Duties and Responsibilities
Under the overall supervision of the Project Manager, the Financial Engineering Expert will:
Review the project document and request for the Chief Technical Advisor (CTA) and Project Manager’s endorsement in detail in order to fully understand the overall project design and the rationale and expected role of the FSS.
Meet with Lesotho Electricity and Water Authority (LEWA), the Department of Energy, potential project developers and other key stakeholders during a brief in-country mission to understand how similar funds in Lesotho are currently managed, in particular the Universal Access Fund, and to discuss the proposed design of the FSS.

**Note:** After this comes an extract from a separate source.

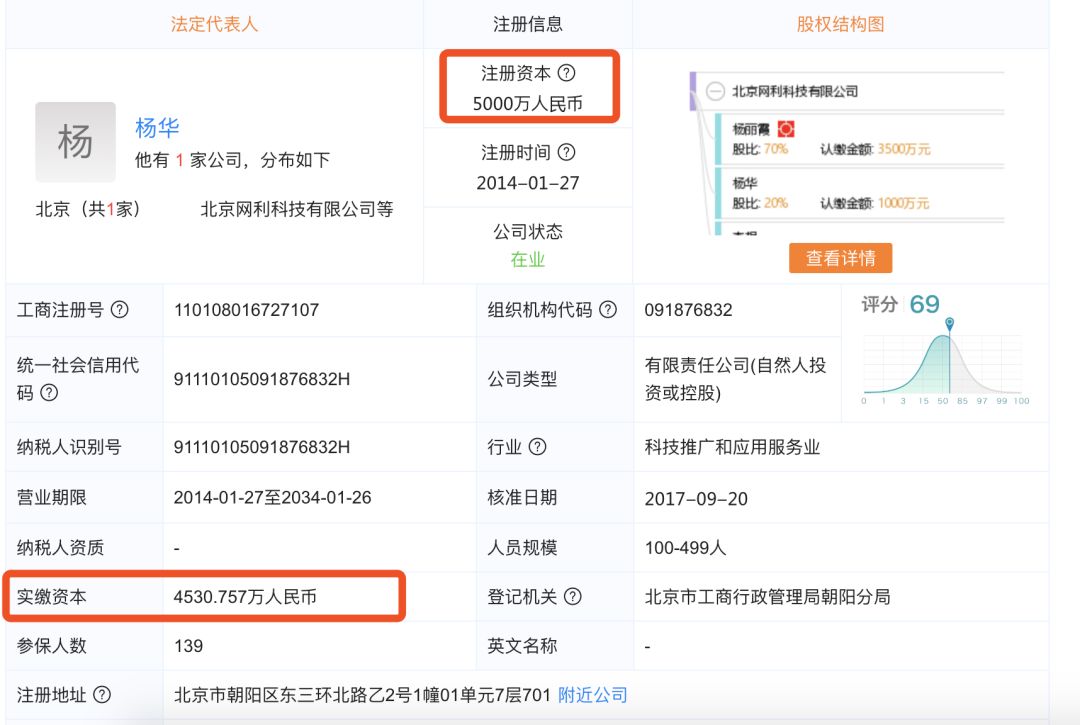Viewport: 1080px width, 725px height.
Task: Click the red seal icon next to 杨丽霞
Action: [x=786, y=128]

Assess the idea (as per the project document) that LEWA should host and manage the Financial Support Scheme (FSS) fund, taking into consideration the latest developments in the energy sector. Recommend relevant institution to host the FSS.
Identify potential donors for the additional capitalisation of the FSS. One of the project’s targets is that $5 million has been invested in the FSS by project end.
Based on the desk review and stakeholder consultations, and taking into account the experience with similar financial mechanisms in other GEF projects, design the FSS in line with the three elements outlined above, namely:
A performance-based incentive for project developers based upon the actual energy produced;
Support for the preparation of feasibility studies/business plans and partial investment for isolated RE-based mini-grids;
Support for the establishment of 10 Energy Centres, each serving about 5 villages.
Draft a Memorandum of Understanding between UNDP and the FSS host defining how the project will work.
Competencies
Demonstrates integrity and ethical standards;
Mature judgement and initiative;
Ability to think out-of-the-box;
Ability to present complex issues in simple and clear manner;
Ability to work under pressure and deliver high quality results on time;
Initiative and independence.
Computer proficiency, especially related to professional office software packages.
Excellent drafting and communication skills.
Strong knowledge on renewable energy, including renewable energy-based mini-grids.
Familiarity with UNDP rules, regulations and administrative procedures.
Required Skills and Experience
Qualifications and Experience
Education:
A post-graduate university degree in climate finance as it relates to climate change, environmental management and/or business administration, or equivalent work experience.
Experience:
At least 5 years of professional experience in designing financial mechanisms for GEF climate change mitigation projects.
Experience with banking and financial practices supporting renewable energy-based mini-grids, especially in African Developing States.
Language:
- Fluency in both oral and written English.